TO BE DONE:
1. Please output the Local Bounti financial passage word for word, starting with "As of March 31, 2024, Local" and going on through "million shares outstanding.".
2. Pick up the Local Bounti financial update after its last sentence and continue writing it.

SOURCE PASSAGE:
*****

As of March 31, 2024, Local Bounti had approximately 8.4 million shares outstanding, 6.2 million common shares under warrants outstanding, and approximately 0.5 million restricted stock units outstanding. As of March 31, 2024, including these warrants and restricted stock units, the Company had a fully diluted share count of approximately 15.1 million shares outstanding.
The Company believes that it has access to capital to fund its operations, complete the construction of its ongoing projects, and reach positive adjusted EBITDA in early 2025. This includes cash on the balance sheet and construction financing arrangements.
The Company continues to pursue opportunities to lower its cost of capital and replace its construction financing, including sale leaseback transactions and its work with a licensed United States Department of Agriculture (USDA) lender.
Financial Outlook
Management is providing its full year 2024 sales guidance of $50 to $60 million, which reflects expected production from its fully operational Georgia, California and Montana facilities, and to a lesser extent, the partial year contribution from production ramping up at its Texas and Washington facilities.

*****

AVAILABLE DATA:
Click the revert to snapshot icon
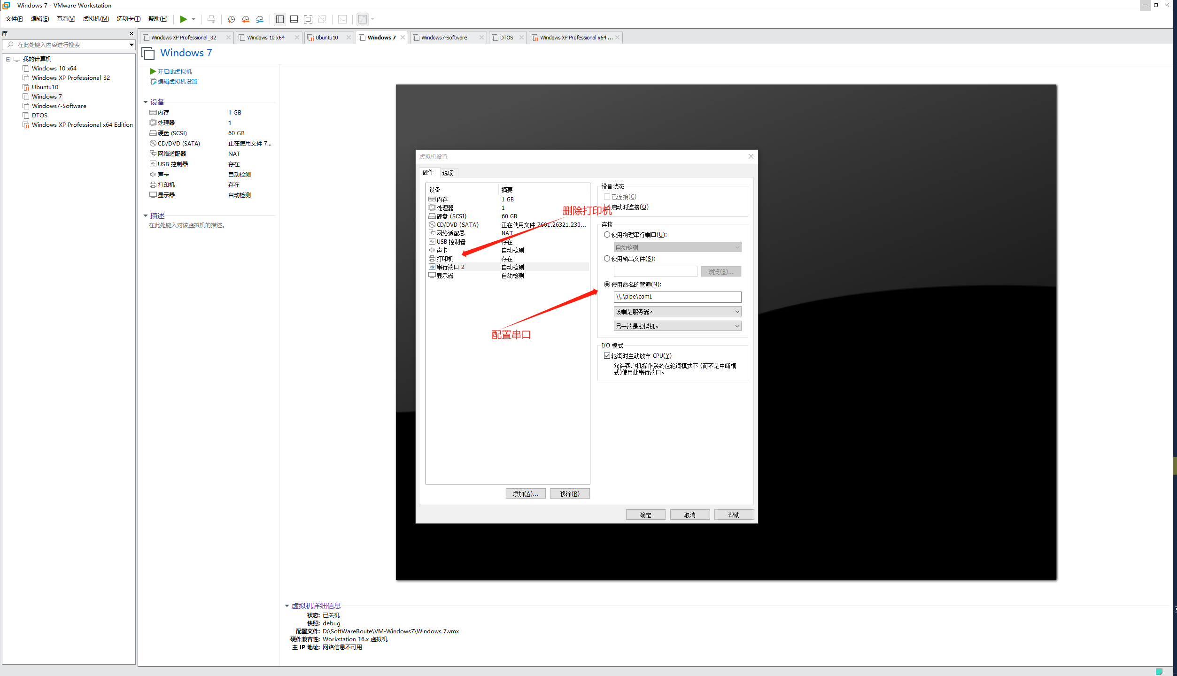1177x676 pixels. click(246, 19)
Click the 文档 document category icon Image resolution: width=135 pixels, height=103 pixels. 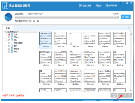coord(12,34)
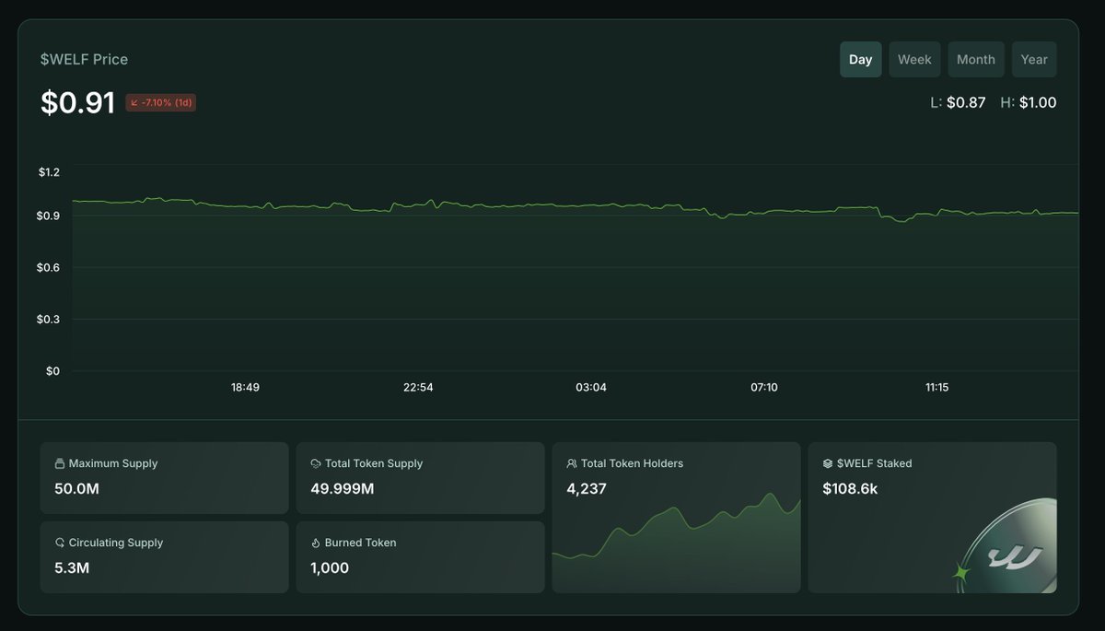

*****

PER-TASK OUTPUTS:
1.
As of March 31, 2024, Local Bounti had approximately 8.4 million shares outstanding, 6.2 million common shares under warrants outstanding, and approximately 0.5 million restricted stock units outstanding. As of March 31, 2024, including these warrants and restricted stock units, the Company had a fully diluted share count of approximately 15.1 million shares outstanding.

2.
Conference Call
The Company will host a conference call with members of the Local Bounti executive management team. The conference call is scheduled to begin at 8:00 a.m. ET on Thursday, May 9, 2024. To participate on the live call, listeners in North America may dial (800) 715-9871 and international listeners may dial +1 (646) 307-1963. The Conference ID is 3227039.
In addition, the call will be broadcast live via webcast, hosted at the “Investors” section of the Company’s website at localbounti.com and will be archived online.
About Local Bounti
Local Bounti is redefining indoor farming with an innovative method – its patented Stack & Flow Technology® – that significantly improves crop turns, increases output and improves unit economics. Local Bounti operates advanced indoor growing facilities across the United States, servicing approximately 13,000 retail doors. Local Bounti grows healthy food utilizing a hybrid approach that integrates the best attributes of controlled environment agriculture with natural elements. Local Bounti’s sustainable growing methods are better for the planet, using 90% less land and 90% less water than conventional farming methods. With a mission to ‘bring our farm to your kitchen in the fewest food miles possible,’ Local Bounti’s food is fresher, more nutritious, and lasts longer than traditional agriculture. To find out more, visit localbounti.com or follow Local Bounti on LinkedIn for the latest news and developments.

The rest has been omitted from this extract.